▶ What you should do:
Only the lines below from the one containing "Task: Select Severn" to the one containing "Viewport: 1899px width, 608px height." should be repeated, both included and unchanged.

▶ Source data:

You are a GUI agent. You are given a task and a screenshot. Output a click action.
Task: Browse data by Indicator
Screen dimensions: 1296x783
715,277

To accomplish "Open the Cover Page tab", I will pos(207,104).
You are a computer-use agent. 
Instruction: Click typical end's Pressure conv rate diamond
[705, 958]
* * *
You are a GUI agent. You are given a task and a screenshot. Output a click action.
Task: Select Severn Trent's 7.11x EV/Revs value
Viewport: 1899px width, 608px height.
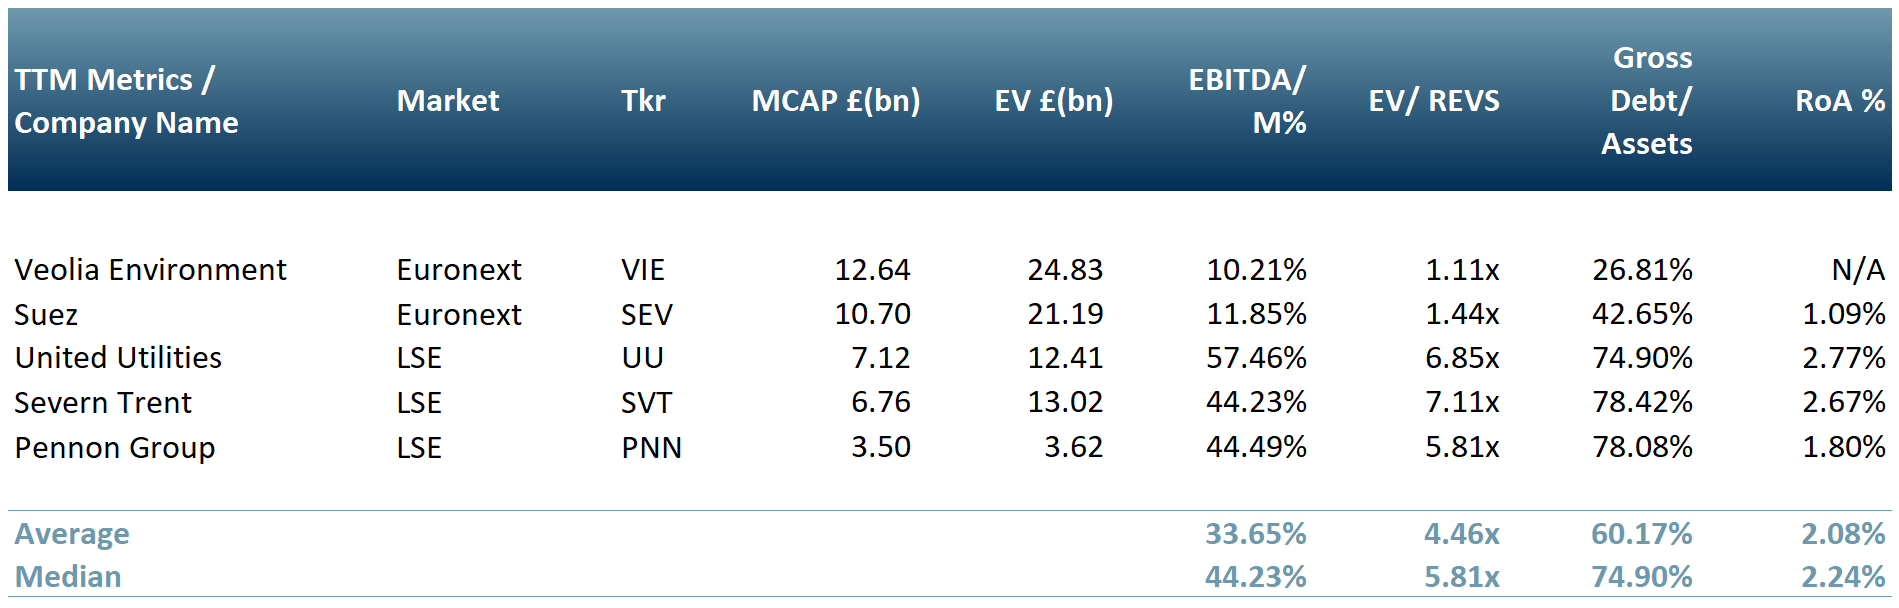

▶ Task solution:
Task: Select Severn Trent's 7.11x EV/Revs value
Viewport: 1899px width, 608px height.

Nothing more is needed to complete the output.